#### [TEXTO DE LEITURA]
★ ★ ★ ★ ★
Domingo, 27/09/2015
SER
PARCEIRO DO BEM
XXVI DOMINGO DO TEMPO
COMUM ANO “B”
I
Primeira Leitura: Nm 11,25-29
Naqueles dias, 25o Senhor desceu na nuvem e falou a
Moisés. Retirou um pouco do espírito que Moisés possuía e deu aos setenta
anciãos. Assim que repousou sobre eles o espírito, puseram-se a profetizar, mas
não continuaram. 26Dois homens, porém, tinham ficado no acampamento. Um
chamava-se Eldad e o outro Medad. O espírito repousou igualmente sobre os dois,
que estavam na lista mas não tinham ido à Tenda, e eles profetizavam no
acampamento. 27Um jovem correu a avisar Moisés que Eldad e Medad estavam profetizando
no acampamento. 28Josué, filho de Num, ajudante de Moisés desde a juventude,
disse: “Moisés, meu Senhor, manda que eles se calem!” 29Moisés respondeu: “Tens
ciúmes de mim? Quem dera que todo o povo do Senhor fosse profeta e que o Senhor
lhe concedesse o seu espírito!”
★ ★ ★ ★ ★
#### [DADOS FORNECIDOS]
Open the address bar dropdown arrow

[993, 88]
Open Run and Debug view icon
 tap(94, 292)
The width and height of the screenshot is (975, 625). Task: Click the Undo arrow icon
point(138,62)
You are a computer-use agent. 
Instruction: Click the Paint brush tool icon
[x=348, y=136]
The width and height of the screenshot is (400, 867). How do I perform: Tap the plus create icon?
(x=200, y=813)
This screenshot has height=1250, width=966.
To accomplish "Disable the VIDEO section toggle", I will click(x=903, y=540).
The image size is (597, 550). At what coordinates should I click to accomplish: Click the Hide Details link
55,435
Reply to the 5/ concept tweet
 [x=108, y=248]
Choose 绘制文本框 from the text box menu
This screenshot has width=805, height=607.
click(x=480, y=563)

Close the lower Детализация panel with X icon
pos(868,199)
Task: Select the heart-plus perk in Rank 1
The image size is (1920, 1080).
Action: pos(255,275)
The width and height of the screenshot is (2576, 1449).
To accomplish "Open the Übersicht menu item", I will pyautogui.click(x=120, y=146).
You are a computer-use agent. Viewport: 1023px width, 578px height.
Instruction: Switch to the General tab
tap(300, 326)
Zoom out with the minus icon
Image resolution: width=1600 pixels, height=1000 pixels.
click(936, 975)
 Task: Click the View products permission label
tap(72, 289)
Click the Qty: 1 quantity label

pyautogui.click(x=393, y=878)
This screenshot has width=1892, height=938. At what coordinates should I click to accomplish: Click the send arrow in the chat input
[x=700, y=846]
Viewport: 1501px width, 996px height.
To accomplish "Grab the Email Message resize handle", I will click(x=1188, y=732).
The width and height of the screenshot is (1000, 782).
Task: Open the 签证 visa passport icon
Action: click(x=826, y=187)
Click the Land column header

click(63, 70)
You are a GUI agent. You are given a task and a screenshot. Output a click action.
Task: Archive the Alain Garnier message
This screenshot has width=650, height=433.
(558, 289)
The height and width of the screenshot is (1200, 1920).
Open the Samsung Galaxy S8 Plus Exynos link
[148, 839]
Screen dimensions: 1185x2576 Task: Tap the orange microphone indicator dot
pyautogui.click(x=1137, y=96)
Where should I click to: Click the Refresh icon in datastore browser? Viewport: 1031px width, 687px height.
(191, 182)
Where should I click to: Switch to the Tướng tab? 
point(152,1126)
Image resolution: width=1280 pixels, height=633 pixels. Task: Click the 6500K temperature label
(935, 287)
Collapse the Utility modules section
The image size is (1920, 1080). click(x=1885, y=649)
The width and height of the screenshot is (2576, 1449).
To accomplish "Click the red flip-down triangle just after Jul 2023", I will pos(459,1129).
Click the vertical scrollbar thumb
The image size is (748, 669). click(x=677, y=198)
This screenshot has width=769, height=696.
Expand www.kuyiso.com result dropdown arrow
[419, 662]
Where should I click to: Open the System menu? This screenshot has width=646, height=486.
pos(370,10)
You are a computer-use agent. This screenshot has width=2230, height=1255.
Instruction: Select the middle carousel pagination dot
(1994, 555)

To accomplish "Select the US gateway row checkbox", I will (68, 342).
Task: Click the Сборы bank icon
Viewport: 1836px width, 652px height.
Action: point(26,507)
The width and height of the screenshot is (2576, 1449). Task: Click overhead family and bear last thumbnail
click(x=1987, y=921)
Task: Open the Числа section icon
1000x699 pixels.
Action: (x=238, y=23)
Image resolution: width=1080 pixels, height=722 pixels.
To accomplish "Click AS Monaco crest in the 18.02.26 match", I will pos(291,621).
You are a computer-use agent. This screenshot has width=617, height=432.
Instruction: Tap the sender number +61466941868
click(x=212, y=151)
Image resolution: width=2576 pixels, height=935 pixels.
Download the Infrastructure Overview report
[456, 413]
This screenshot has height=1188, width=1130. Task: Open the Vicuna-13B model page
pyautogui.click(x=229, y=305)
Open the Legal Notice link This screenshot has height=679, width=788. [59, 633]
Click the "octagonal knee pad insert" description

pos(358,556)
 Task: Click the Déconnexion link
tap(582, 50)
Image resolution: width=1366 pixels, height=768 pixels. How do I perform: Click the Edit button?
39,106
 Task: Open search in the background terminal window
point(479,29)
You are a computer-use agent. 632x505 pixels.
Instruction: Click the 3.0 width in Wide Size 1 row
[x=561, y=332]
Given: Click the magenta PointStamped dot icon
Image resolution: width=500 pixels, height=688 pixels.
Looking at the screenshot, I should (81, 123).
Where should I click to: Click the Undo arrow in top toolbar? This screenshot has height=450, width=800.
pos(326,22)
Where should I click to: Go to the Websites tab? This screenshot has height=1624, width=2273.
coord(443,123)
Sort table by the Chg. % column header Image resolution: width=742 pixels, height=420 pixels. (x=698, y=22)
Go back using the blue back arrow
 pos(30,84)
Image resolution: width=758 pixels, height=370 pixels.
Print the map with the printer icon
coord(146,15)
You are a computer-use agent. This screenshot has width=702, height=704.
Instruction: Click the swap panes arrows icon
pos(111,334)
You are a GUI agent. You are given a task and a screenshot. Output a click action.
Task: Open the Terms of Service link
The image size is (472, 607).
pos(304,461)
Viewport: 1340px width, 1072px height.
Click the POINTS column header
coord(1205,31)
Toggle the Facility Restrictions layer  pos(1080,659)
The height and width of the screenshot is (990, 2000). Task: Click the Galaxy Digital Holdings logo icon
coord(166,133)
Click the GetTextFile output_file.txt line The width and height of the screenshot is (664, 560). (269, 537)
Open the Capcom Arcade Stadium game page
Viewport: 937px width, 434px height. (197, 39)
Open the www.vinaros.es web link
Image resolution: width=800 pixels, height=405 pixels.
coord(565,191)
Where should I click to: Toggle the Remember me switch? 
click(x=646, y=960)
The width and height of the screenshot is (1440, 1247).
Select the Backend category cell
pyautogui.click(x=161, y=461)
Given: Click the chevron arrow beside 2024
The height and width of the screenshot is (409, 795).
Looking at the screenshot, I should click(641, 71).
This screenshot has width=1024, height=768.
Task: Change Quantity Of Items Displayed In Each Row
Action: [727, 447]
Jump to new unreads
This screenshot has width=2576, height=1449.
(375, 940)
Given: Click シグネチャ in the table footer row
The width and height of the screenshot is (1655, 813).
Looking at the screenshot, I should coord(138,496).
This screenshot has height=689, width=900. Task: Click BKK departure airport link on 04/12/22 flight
★ ★ ★ ★ ★
#### [SOLICITAÇÃO 1]
Segundo o texto de leitura, como se chamavam os dois homens que haviam ficado no acampamento?
#### [SOLICITAÇÃO 2]
Renomeie "Instruction" para "Directive" na listagem, da linha que contém "You are a computer-use agent. 632x505 pixels." até a linha que contém "coord(166,133)", inclusive, e reproduza somente essas linhas, sem nenhuma outra alteração.
A listagem não guarda relação alguma com o texto de leitura.

#### [RESPOSTA CORRETA 1]
Eldad e Medad.

#### [RESPOSTA CORRETA 2]
You are a computer-use agent. 632x505 pixels.
Directive: Click the 3.0 width in Wide Size 1 row
[x=561, y=332]
Given: Click the magenta PointStamped dot icon
Image resolution: width=500 pixels, height=688 pixels.
Looking at the screenshot, I should (81, 123).
Where should I click to: Click the Undo arrow in top toolbar? This screenshot has height=450, width=800.
pos(326,22)
Where should I click to: Go to the Websites tab? This screenshot has height=1624, width=2273.
coord(443,123)
Sort table by the Chg. % column header Image resolution: width=742 pixels, height=420 pixels. (x=698, y=22)
Go back using the blue back arrow
 pos(30,84)
Image resolution: width=758 pixels, height=370 pixels.
Print the map with the printer icon
coord(146,15)
You are a computer-use agent. This screenshot has width=702, height=704.
Directive: Click the swap panes arrows icon
pos(111,334)
You are a GUI agent. You are given a task and a screenshot. Output a click action.
Task: Open the Terms of Service link
The image size is (472, 607).
pos(304,461)
Viewport: 1340px width, 1072px height.
Click the POINTS column header
coord(1205,31)
Toggle the Facility Restrictions layer  pos(1080,659)
The height and width of the screenshot is (990, 2000). Task: Click the Galaxy Digital Holdings logo icon
coord(166,133)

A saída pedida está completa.